In 2003, a black and coral crop top was donated to the FIDM Museum. The top is of coral silk, with black silk appliques in a stylized floral pattern. Accompanying the donation was a snapshot of the donor actually wearing the top. We love this kind of supporting documentation! Here's the photo, taken someplace in southern California and dated 1946.
During the mid 1940s, the crop top, or midriff top, was widely popular. Exposed midriffs were seen in swimsuits, playsuits and even evening gowns. A Jan 1946 fashion spread in the New York Times highlighted full-length evening gowns with exposed midriffs and cut-out backs. The accompanying copy reads, "Fashion is baring the midriff this season not only for sports wear, but for evening."1 As the photo above documents, the bare midriff was more than a trend promoted by the fashion press; it was also adopted by the woman in the street.
An exposed midriff may have been the re-emergence of a fashion trend interrupted by World War II. The 1931 Paris Colonial Exposition, which was designed to showcase the success of France's colonial empire, brought the dress, arts and architecture of France's far-flung colonies to the people of Paris. At the time of the Colonial Exposition, France's colonies included vast areas of Africa, Indochina (now Vietnam, Laos, Cambodia and portions of Thailand), and French Polynesia. French couturiers found the dress of Polynesia and Indochina particularly inspiring, rapidly incorporating these areas of the world into their aesthetic inspiration. A Jacques Heim pareo-style 2-piece bathing suit was inspired by the Tahitian exhibits and was a particular hit, with later versions appearing in Harper's Bazaar.2 In 1939, Life featured several bare midriff dresses, noting that the style had gained popularity over the last several years.
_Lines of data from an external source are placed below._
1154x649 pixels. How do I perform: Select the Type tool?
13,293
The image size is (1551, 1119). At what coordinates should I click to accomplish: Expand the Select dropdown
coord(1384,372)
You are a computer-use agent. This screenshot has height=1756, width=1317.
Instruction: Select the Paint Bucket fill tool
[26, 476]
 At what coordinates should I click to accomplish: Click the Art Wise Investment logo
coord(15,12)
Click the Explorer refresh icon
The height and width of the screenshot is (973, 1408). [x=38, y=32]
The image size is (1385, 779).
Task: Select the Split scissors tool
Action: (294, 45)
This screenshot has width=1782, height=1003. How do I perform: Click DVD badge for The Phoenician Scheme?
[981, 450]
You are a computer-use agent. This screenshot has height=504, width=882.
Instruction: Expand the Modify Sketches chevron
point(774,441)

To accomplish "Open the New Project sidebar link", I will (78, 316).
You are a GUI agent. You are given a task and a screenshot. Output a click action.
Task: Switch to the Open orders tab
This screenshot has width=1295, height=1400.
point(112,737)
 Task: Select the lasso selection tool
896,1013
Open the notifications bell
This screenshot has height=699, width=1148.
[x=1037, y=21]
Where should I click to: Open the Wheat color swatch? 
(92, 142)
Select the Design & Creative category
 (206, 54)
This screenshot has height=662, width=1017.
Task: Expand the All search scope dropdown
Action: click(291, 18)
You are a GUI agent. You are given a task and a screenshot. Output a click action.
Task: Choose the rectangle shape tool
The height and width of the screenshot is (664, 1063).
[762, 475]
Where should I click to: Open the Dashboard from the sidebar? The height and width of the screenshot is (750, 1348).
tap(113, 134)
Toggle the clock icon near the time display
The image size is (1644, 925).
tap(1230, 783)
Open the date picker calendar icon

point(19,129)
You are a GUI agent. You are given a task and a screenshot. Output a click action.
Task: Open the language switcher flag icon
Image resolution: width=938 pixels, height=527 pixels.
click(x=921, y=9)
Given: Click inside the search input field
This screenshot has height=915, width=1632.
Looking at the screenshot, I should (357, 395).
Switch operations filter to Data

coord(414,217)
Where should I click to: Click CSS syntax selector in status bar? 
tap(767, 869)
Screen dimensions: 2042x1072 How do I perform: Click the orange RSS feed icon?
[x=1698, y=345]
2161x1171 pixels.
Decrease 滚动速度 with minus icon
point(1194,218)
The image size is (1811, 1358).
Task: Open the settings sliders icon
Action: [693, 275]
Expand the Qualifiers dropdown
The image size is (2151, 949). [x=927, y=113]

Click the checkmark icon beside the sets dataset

Though the sartorial austerity of World War II may have briefly constrained the popularity of the midriff top, by 1945 it was back in force. Despite its popularity, the midriff top was not without controversy. In 1945, a young woman was fined $2 for wearing a "halter and shorts with nude midriff" in Central Park.3 The fine was in lieu of spending 2 days in jail! In 1946, a Bermuda women's association worked to enact legislation prohibiting a bare midriff, even when at the beach. This attempt to regulate the midriff failed, resulting in no new laws. In southern California, bare midriffs did not inspire any particular outcry. Perfect for fun in the sun, the bare midriff style was quickly absorbed into the relaxed, leisure-oriented California wardrobe.
With no label and no information from the donor, we had no idea who had designed and/or manufactured this midriff top. Several years after the initial donation, a researcher working on the California designers in our collection happened to spot an image of this exact top while paging through California Stylist. And with that serendipitous find, the final piece of the puzzle fell into place. Our 1946 midriff top was designed by Louella Ballerino, one of the preeminent designers of California sportswear. This made perfect sense, as Ballerino is noted for her reinterpretations of non-western styles. In the California Stylist ad pictured below, the midriff top is paired with an ensemble that clearly shows the influence of Latin America. Our top, with its appliqued black silk designs, may have also been inspired by Ballerino's research into the dress and culture of Latin America. To learn more about Ballerino, revisit our post on the garment that launched her career, a hopsack dress with a geometric black and green border print.
Advertisement for Louella Balerino
California Stylist, March 1946
Photo courtesy of the Los Angeles County Museum of Art
1 Pope, Virginia. "Bare Facts of Fashion." New York Times. 20 Jan. 1946: 95.
2 Mears, Patricia. "Orientalism." Encyclopedia of Clothing and Fashion. Ed. Valerie Steele. Vol. 3. Detroit: Charles Scribner's Sons, 2005. 4-7. Gale Virtual Reference Library. Web. 22 July 2011.
3 "Park Isn't In Florida." New York Times. 24 July 1945: 20.